+++ Information provided +++

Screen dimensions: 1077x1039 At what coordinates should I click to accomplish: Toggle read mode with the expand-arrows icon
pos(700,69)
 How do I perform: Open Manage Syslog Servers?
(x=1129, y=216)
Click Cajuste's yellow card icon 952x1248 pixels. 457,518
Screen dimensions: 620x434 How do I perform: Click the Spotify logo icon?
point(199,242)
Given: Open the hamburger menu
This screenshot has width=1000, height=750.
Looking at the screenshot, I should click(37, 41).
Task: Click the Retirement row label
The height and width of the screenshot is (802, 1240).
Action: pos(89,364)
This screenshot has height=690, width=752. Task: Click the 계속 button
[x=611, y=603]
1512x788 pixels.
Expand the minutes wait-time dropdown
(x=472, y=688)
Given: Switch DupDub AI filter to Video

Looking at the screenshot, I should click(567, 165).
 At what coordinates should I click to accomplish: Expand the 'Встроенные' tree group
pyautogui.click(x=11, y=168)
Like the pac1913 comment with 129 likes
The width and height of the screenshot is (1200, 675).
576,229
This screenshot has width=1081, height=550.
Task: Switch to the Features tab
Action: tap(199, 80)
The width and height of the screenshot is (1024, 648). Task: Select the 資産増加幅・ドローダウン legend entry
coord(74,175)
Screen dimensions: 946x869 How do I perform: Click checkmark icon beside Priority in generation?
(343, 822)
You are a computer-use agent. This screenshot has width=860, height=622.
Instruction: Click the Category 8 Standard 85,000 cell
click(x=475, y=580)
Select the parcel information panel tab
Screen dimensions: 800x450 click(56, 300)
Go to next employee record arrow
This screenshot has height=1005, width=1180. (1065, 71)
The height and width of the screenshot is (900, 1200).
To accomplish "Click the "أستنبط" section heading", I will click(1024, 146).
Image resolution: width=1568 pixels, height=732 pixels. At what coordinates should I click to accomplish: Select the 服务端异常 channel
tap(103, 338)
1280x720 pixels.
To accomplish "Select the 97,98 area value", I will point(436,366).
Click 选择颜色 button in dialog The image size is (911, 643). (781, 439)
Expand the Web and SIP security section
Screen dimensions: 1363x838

+++

→ **Directions**
Only the count is wanted. Find the lines of the records that include the word "will" and state how many.

→ **Result for this exercise**
2